_What needs to be done_.
All of the data is to be written out again exactly, without the pictures.

-- Task data follows --

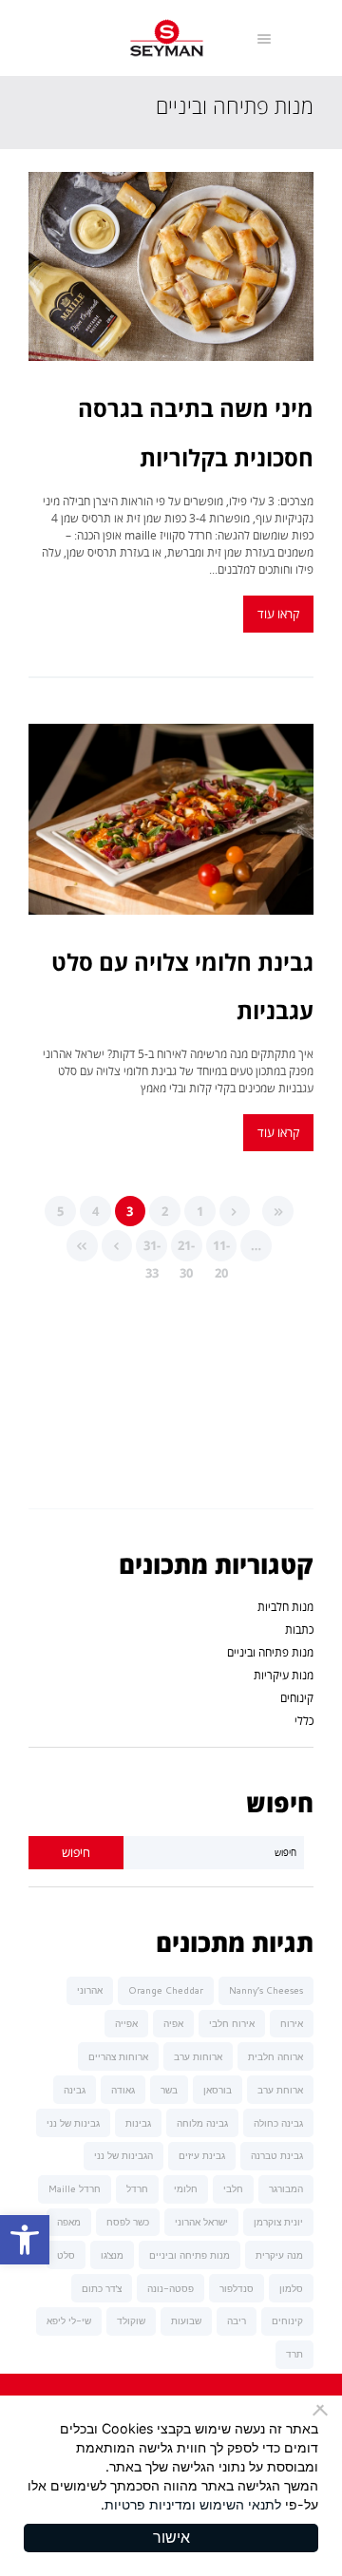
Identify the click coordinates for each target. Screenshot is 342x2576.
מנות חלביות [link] (285, 1607)
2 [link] (165, 1211)
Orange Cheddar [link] (165, 1990)
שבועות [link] (186, 2320)
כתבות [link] (299, 1629)
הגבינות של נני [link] (123, 2155)
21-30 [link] (186, 1249)
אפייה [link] (126, 2023)
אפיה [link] (173, 2023)
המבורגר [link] (286, 2188)
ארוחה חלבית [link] (275, 2056)
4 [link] (95, 1211)
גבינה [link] (75, 2089)
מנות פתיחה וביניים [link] (270, 1652)
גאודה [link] (123, 2089)
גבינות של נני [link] (73, 2123)
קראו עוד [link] (278, 613)
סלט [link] (66, 2255)
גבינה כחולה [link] (278, 2123)
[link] (24, 2239)
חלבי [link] (233, 2188)
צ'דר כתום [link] (102, 2288)
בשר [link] (169, 2089)
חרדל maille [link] (74, 2188)
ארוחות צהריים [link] (118, 2056)
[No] (323, 2409)
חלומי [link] (186, 2188)
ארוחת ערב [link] (280, 2089)
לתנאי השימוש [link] (240, 2504)
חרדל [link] (137, 2188)
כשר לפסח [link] (127, 2221)
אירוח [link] (291, 2023)
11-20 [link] (221, 1249)
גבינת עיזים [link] (202, 2155)
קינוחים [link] (297, 1698)
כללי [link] (304, 1721)
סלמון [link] (291, 2288)
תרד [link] (294, 2353)
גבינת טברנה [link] (277, 2155)
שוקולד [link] (131, 2320)
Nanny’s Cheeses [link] (266, 1990)
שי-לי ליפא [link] (69, 2320)
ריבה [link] (236, 2320)
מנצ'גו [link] (112, 2255)
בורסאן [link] (217, 2089)
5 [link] (60, 1211)
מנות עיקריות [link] (284, 1675)
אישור (171, 2538)
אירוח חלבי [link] (232, 2023)
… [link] (256, 1245)
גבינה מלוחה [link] (202, 2123)
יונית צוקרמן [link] (278, 2221)
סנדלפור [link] (236, 2288)
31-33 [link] (152, 1249)
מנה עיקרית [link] (279, 2255)
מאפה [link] (69, 2221)
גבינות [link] (138, 2123)
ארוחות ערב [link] (198, 2056)
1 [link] (200, 1211)
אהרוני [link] (90, 1990)
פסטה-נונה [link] (170, 2288)
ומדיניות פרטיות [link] (150, 2504)
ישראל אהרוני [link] (201, 2221)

-- Task data concluded --

_Problem solution_.
Identify the click coordinates for each target. Screenshot is 342x2576.
מנות חלביות [link] (285, 1607)
2 [link] (165, 1211)
Orange Cheddar [link] (165, 1990)
שבועות [link] (186, 2320)
כתבות [link] (299, 1629)
הגבינות של נני [link] (123, 2155)
21-30 [link] (186, 1249)
אפייה [link] (126, 2023)
אפיה [link] (173, 2023)
המבורגר [link] (286, 2188)
ארוחה חלבית [link] (275, 2056)
4 [link] (95, 1211)
גבינה [link] (75, 2089)
מנות פתיחה וביניים [link] (270, 1652)
גאודה [link] (123, 2089)
גבינות של נני [link] (73, 2123)
קראו עוד [link] (278, 613)
סלט [link] (66, 2255)
גבינה כחולה [link] (278, 2123)
[link] (24, 2239)
חלבי [link] (233, 2188)
צ'דר כתום [link] (102, 2288)
בשר [link] (169, 2089)
חרדל maille [link] (74, 2188)
ארוחות צהריים [link] (118, 2056)
[No] (323, 2409)
חלומי [link] (186, 2188)
ארוחת ערב [link] (280, 2089)
לתנאי השימוש [link] (240, 2504)
חרדל [link] (137, 2188)
כשר לפסח [link] (127, 2221)
אירוח [link] (291, 2023)
11-20 [link] (221, 1249)
גבינת עיזים [link] (202, 2155)
קינוחים [link] (297, 1698)
כללי [link] (304, 1721)
סלמון [link] (291, 2288)
תרד [link] (294, 2353)
גבינת טברנה [link] (277, 2155)
שוקולד [link] (131, 2320)
Nanny’s Cheeses [link] (266, 1990)
שי-לי ליפא [link] (69, 2320)
ריבה [link] (236, 2320)
מנצ'גו [link] (112, 2255)
בורסאן [link] (217, 2089)
5 [link] (60, 1211)
מנות עיקריות [link] (284, 1675)
אישור (171, 2538)
אירוח חלבי [link] (232, 2023)
… [link] (256, 1245)
גבינה מלוחה [link] (202, 2123)
יונית צוקרמן [link] (278, 2221)
סנדלפור [link] (236, 2288)
31-33 [link] (152, 1249)
מנה עיקרית [link] (279, 2255)
מאפה [link] (69, 2221)
גבינות [link] (138, 2123)
ארוחות ערב [link] (198, 2056)
1 [link] (200, 1211)
אהרוני [link] (90, 1990)
פסטה-נונה [link] (170, 2288)
ומדיניות פרטיות [link] (150, 2504)
ישראל אהרוני [link] (201, 2221)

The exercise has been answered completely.